Taylor threw out the old premise of the show. He replaced it with the Lucky Piquel scenario, but his episodes were revised and established to occur before the original episodes. 42 episodes of the "Lucky Piquel Era" were made, including one (New Partners on the Block), which attempted to bridge the gap between the two somewhat contradictory storylines.

Jim Cummings revealed in 2025 that he was among the last three finalists for the role of Bonkers, the other two being Matt Frewer and Jim Carrey, the latter of whom was jokingly confident that he won the role. Both Cummings and Maurice LaMarche believe that had he won the role, as well as a part he auditioned for in Inspector Gadget, he probably would not have pursued a live action film career.

The series was long incorrectly rumored to have originally been intended as a Roger Rabbit spin-off series which ended up being scrapped due to licensing issues from Amblin Entertainment, with Bonkers being created instead. However, in 2008, Greg Weisman, who was a writer on the series, denied this. While confirming that the title character was inspired by Roger, and the Toontown concept had also been influenced by the film, Weisman insists that Bonkers was always meant to be his own character.

The syndicated version of the series (which omits several of the original episodes that survived first-run) was last seen on Toon Disney until late 2004.

The series became available to stream on Disney+, upon its launch on November 12, 2019.

===New Partners on the Block===
New Partners on the Block was the "Lucky" episode that proceeded the 19 "Miranda" episodes and a transition episode that showed how Bonkers went from having Lucky Piquel as a partner to having Miranda Wright as his newest partner. The episode was much like the pilot episode/movie "Going Bonkers", using the CGI rain and bringing back the characters that were associated with Bonkers, those characters being Fawn Deer, Jitters A. Dog, and Grumbles Grizzly and, unlike the pilot, had more speaking and screen time.

At the end of the episode, Bonkers, along with Miranda and Lucky, capture the main villain, bomber Fireball Frank and rescue FBI agent Tolson in the process, making Bonkers and Miranda a team and giving Lucky a job as an FBI agent in Washington, D.C. Piquel. His family Dyl (wife) and Marilyn (daughter), Fall-Apart Rabbit, Toots and Brodrick the toon radio all subsequently relocated to Washington, D.C., allowing them to be written out of the show.

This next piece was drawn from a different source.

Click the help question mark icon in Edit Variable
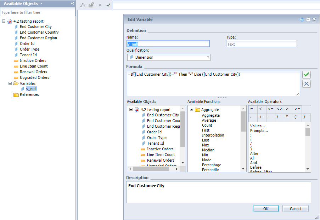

This episode was removed from rotation in the United States after the 1995 Oklahoma City bombing due to its bombing/terrorism plot, and was consequently never rerun on Toon Disney, even before Disney's stricter censorship policies following the September 11 attacks. Another 3 episodes, "Fall Apart Bomb Squad", "Witless for the Prosecution", and "The Stork Exchange", were also never shown on Toon Disney for similar reasons. However, three of those episodes have been rerun in Europe (especially in Italy). In addition, those three episodes are available to stream on Disney+.

==Home media==
Bonkers was released on five VHS tapes and Betamax tapes in 1994 by Walt Disney Home Video, each containing no more than two episodes. They include the following:

| VHS titles | Episodes | Release date |
|---|---|---|
| Going Bonkers | "Going Bonkers" (Parts 1 and 2) | 1994 |
| The Day The Toon Stood Still | "The Day The Toon Stood Still" "Is Toon Fur Really Warm?" | 1994 |
| Hear No Bonkers, See No Bonkers | "Hear No Bonkers, See No Bonkers" "Never Cry Pig" | 1994 |
| Frame That Toon | "Frame That Toon" "Color Me Piquel" | 1994 |
| Get Wacky | "Get Wacky" "Stressed to Kill" | 1994 |

==Video games==
The series inspired three video games. The first, titled Bonkers, is a platform game by Capcom, released for the Super NES in October 1994. In the game, Bonkers must retrieve three items stolen from a museum.

An action game by Sega, also titled Bonkers, was released in 1994 for the Sega Mega Drive/Genesis. It consists of four mini-games in which Bonkers attempts to apprehend criminals from the series.

The third game, Disney's Bonkers: Wax Up!, was published for the Game Gear in 1995, followed three years later by a Brazilian-only release on the Master System. In the game, Bonkers sets out to rescue Lucky and several toons who have been captured.